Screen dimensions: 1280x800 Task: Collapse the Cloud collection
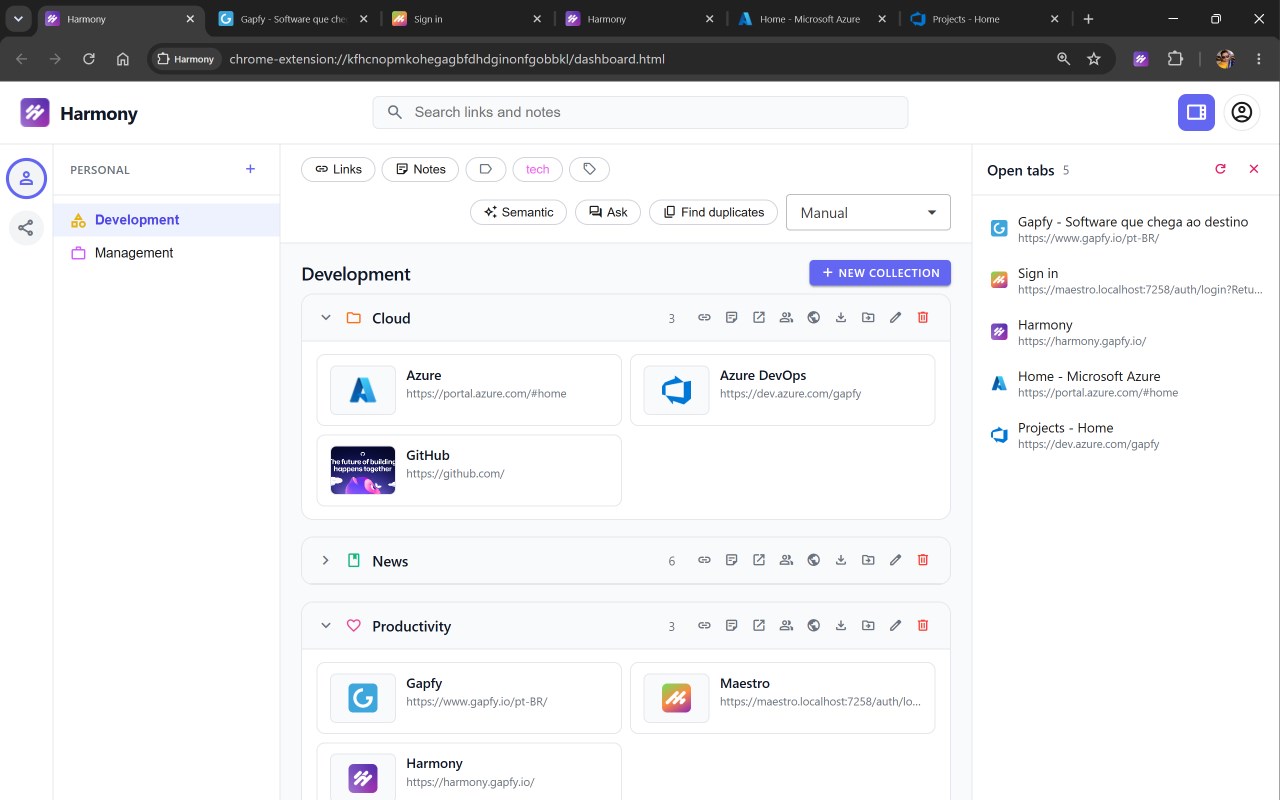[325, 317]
********************
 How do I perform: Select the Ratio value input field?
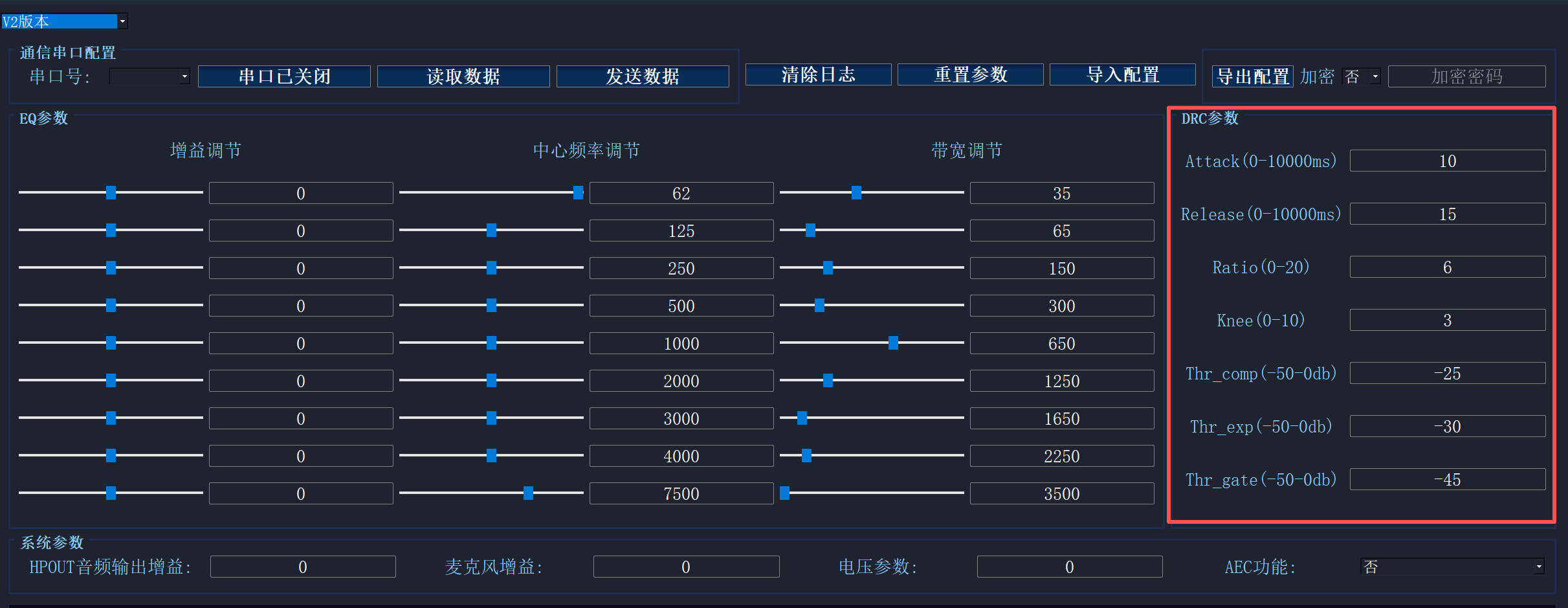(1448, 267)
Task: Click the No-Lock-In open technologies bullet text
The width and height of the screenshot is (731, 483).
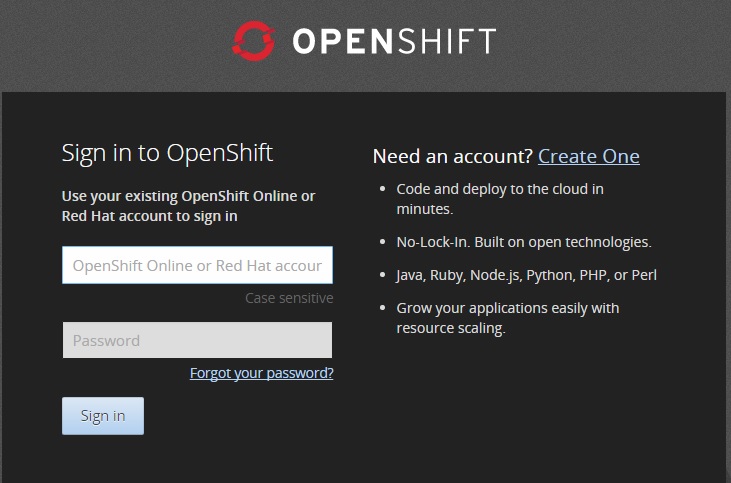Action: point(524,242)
********************
Task statement: Rewrite the material from the line with "How do I perform: Select" up to and including the line with "Action: point(524,242)", changing "Ratio" to "Scale" and leaving everything else the same. Don't include the pictures.

Correct output:
 How do I perform: Select the Scale value input field?
(1448, 267)
Task: Click the No-Lock-In open technologies bullet text
The width and height of the screenshot is (731, 483).
Action: point(524,242)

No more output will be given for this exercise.